» Work item
Count how many lines below include the word "เกเตอร". Answer with a number only.

» Supplied data

-- Opening Marker --

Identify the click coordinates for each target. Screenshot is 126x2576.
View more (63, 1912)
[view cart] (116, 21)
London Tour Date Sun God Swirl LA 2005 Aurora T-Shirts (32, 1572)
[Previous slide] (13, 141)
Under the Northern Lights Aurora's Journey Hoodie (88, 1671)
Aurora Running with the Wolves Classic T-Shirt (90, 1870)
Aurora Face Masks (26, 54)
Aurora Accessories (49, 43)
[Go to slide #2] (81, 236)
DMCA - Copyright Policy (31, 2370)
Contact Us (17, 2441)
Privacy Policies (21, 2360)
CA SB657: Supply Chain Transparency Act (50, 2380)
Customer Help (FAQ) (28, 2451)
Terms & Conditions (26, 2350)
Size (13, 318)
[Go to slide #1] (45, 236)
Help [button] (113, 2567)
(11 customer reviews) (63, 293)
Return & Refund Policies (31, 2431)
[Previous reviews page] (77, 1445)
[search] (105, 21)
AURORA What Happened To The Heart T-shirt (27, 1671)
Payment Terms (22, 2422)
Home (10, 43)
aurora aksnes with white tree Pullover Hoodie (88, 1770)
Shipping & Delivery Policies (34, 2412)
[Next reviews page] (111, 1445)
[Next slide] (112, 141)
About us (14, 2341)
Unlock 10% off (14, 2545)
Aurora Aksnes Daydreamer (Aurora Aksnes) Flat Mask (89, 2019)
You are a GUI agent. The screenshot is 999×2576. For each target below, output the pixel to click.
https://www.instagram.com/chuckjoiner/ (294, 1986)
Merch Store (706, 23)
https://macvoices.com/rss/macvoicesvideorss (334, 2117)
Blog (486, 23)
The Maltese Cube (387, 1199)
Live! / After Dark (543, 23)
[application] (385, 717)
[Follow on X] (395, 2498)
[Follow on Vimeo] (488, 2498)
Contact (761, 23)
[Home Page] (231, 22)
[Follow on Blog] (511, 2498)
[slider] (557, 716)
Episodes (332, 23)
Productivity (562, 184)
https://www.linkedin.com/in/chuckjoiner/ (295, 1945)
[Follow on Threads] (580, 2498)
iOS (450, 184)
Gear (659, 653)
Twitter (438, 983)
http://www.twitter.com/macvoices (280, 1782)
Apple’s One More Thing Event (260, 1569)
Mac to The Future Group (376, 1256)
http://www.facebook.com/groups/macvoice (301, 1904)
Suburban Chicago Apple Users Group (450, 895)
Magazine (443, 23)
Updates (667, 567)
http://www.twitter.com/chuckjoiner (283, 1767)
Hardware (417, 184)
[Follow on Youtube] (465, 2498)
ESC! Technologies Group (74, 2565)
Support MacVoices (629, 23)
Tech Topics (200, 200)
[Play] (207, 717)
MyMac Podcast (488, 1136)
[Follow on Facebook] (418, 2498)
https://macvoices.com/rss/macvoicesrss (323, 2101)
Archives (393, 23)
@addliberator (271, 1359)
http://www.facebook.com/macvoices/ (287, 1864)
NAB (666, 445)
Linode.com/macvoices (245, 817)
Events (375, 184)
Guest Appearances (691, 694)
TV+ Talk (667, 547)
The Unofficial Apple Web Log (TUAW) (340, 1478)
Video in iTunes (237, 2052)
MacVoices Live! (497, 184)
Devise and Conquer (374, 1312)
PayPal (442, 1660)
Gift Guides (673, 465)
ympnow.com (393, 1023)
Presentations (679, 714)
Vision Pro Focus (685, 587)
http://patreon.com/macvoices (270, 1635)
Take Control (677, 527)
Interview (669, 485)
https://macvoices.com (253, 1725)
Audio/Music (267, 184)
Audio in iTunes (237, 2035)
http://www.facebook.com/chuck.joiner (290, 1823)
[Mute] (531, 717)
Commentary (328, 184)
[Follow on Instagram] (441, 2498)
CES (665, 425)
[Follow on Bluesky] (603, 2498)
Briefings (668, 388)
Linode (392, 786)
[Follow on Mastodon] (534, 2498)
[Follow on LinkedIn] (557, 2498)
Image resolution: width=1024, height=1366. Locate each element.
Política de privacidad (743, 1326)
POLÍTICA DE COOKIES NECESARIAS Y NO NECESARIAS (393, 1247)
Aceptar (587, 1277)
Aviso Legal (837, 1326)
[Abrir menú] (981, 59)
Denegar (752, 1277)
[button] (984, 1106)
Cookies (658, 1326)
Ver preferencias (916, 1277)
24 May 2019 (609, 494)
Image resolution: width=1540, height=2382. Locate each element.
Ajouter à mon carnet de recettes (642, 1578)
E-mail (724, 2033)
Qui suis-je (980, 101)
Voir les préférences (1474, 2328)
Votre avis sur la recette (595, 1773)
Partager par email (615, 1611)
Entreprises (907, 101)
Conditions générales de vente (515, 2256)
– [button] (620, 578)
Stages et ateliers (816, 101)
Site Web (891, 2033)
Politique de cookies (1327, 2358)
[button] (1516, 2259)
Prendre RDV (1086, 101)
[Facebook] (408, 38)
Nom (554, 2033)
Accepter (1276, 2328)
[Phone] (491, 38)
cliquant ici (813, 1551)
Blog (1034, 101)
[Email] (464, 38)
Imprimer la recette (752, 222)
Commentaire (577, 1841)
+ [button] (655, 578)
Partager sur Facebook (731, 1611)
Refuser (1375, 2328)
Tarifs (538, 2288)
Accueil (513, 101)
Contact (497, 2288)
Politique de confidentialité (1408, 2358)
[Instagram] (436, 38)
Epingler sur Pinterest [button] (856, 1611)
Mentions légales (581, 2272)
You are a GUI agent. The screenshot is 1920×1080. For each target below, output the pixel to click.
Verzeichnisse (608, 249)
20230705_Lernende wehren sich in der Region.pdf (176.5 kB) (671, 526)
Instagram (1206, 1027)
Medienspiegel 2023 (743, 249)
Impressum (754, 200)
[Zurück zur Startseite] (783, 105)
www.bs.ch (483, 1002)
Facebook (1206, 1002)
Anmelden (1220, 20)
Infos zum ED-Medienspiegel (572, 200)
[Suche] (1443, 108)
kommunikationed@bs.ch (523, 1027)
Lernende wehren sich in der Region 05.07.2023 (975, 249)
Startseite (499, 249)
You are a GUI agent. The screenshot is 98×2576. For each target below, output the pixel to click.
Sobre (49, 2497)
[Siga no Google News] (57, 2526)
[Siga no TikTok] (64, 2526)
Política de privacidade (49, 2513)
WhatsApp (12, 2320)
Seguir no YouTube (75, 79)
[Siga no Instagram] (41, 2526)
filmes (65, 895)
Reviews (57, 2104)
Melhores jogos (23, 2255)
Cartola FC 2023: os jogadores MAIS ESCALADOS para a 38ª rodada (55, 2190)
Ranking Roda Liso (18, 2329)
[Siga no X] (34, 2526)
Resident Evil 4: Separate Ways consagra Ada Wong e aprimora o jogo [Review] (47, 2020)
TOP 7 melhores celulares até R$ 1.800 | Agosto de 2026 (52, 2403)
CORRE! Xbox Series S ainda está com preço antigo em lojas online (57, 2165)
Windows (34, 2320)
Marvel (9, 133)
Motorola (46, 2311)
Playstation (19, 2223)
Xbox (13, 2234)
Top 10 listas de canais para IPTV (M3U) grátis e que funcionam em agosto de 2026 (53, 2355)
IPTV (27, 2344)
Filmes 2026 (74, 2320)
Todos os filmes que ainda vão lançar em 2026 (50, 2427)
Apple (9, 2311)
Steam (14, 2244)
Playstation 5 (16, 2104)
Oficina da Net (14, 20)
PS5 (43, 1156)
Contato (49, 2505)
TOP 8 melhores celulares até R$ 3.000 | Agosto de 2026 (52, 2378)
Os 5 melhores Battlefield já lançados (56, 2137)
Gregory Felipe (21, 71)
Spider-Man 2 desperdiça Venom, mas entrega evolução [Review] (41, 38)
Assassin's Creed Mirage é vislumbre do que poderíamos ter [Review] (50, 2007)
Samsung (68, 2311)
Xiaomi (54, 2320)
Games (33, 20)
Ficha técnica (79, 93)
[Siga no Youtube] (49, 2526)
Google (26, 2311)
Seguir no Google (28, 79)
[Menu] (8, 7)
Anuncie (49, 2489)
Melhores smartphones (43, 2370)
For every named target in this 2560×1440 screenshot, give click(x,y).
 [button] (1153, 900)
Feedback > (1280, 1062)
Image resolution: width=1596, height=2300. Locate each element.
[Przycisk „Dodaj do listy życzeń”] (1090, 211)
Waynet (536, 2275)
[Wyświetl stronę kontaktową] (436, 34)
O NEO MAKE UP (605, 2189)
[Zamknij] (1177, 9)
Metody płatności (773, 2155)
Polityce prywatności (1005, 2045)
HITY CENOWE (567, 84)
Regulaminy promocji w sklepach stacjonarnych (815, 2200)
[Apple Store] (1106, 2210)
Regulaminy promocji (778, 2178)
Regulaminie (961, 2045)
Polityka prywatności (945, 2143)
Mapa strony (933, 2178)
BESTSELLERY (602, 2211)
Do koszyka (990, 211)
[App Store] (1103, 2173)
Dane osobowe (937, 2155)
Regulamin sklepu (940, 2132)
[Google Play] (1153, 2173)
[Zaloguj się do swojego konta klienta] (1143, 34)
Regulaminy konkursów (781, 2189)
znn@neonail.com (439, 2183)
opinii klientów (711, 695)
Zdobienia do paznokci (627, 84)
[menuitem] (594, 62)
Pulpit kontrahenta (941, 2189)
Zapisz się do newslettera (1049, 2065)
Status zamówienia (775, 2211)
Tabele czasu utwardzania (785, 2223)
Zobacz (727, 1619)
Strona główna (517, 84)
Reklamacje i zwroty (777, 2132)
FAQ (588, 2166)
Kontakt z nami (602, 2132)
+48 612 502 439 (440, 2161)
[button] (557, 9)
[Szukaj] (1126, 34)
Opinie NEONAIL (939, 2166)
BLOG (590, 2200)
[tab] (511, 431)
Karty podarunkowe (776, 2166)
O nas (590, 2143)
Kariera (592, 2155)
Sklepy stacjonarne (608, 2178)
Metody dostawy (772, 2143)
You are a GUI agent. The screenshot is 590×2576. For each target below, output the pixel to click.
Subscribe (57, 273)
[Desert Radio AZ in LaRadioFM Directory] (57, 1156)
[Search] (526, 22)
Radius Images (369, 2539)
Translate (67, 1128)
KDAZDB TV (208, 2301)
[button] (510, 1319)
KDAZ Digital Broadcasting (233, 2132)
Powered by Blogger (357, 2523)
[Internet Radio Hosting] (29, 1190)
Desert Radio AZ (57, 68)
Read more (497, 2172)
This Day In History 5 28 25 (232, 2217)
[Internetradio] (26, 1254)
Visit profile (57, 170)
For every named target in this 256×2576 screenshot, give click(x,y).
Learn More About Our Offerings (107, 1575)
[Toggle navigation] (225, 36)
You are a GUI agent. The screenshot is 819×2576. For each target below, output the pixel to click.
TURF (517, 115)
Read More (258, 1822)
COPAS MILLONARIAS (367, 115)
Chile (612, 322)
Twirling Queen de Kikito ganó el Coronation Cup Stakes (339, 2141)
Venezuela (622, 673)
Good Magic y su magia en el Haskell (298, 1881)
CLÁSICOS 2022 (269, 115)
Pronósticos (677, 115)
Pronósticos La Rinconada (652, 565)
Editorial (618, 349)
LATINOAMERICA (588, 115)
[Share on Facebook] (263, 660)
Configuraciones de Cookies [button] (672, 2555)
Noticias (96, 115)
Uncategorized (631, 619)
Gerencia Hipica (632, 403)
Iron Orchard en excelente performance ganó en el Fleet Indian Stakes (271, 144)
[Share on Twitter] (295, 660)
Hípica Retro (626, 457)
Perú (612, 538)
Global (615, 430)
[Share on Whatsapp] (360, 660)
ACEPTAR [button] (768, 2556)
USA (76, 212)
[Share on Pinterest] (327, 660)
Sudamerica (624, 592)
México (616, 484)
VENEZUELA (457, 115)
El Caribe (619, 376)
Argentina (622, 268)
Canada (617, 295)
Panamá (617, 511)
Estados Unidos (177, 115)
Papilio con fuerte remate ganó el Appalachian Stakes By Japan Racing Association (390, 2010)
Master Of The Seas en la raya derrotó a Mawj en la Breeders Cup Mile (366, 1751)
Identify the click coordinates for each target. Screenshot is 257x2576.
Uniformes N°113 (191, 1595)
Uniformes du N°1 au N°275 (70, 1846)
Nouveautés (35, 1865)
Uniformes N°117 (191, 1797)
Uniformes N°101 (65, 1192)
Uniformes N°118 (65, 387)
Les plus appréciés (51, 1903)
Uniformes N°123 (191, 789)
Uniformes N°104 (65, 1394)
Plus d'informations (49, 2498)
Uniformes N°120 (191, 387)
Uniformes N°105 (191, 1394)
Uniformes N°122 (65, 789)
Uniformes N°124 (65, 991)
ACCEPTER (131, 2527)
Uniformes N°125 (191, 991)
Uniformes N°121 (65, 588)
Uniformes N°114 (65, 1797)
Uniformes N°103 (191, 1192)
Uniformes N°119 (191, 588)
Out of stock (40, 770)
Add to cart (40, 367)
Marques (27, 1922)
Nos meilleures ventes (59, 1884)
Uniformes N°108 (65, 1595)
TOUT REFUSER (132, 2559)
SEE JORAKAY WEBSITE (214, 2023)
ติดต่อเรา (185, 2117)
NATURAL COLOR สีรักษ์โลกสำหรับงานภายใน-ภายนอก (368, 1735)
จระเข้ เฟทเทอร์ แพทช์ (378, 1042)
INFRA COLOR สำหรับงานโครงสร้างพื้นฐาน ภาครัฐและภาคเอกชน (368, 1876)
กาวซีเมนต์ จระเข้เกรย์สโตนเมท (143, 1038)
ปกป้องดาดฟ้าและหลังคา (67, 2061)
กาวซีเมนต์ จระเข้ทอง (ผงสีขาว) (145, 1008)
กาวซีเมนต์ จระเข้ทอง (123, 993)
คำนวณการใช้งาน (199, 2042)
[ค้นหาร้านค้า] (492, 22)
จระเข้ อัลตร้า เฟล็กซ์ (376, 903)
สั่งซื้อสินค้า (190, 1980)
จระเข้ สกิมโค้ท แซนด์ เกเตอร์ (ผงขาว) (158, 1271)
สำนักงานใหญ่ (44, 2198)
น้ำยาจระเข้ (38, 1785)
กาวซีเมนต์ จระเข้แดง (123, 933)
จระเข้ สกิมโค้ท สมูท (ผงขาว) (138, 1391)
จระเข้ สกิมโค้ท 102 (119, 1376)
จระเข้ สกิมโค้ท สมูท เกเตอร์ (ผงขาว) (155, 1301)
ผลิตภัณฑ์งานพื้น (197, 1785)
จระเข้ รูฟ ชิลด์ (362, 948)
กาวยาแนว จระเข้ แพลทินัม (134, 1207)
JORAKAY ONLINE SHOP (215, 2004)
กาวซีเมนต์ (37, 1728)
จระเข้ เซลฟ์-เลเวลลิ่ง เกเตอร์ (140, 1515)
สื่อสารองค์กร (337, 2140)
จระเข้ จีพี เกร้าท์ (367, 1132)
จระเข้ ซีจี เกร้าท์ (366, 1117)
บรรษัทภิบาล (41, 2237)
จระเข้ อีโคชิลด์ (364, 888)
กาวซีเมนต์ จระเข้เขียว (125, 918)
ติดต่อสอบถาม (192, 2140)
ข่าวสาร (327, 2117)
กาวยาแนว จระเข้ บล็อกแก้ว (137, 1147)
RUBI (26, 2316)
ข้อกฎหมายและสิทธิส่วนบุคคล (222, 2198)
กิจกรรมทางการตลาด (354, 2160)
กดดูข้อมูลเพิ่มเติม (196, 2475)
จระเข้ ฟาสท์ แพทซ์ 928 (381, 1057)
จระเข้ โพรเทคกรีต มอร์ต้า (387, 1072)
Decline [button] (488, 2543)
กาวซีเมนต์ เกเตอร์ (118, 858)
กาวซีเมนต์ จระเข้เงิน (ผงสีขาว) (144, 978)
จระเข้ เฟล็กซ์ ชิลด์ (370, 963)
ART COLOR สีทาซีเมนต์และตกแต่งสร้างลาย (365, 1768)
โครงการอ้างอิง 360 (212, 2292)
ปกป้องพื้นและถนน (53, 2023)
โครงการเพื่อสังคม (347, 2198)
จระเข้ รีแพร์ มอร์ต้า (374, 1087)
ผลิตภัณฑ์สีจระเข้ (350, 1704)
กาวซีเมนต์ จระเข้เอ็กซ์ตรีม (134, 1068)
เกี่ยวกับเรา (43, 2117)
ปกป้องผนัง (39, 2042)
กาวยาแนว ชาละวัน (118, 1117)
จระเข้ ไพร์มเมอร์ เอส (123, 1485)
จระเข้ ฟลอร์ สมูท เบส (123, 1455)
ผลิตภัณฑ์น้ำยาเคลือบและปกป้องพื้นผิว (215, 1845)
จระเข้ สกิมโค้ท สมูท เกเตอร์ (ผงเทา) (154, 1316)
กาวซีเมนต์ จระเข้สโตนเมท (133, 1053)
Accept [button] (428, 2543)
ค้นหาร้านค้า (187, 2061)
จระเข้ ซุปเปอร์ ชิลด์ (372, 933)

-- Closing Marker --

» Problem solution
5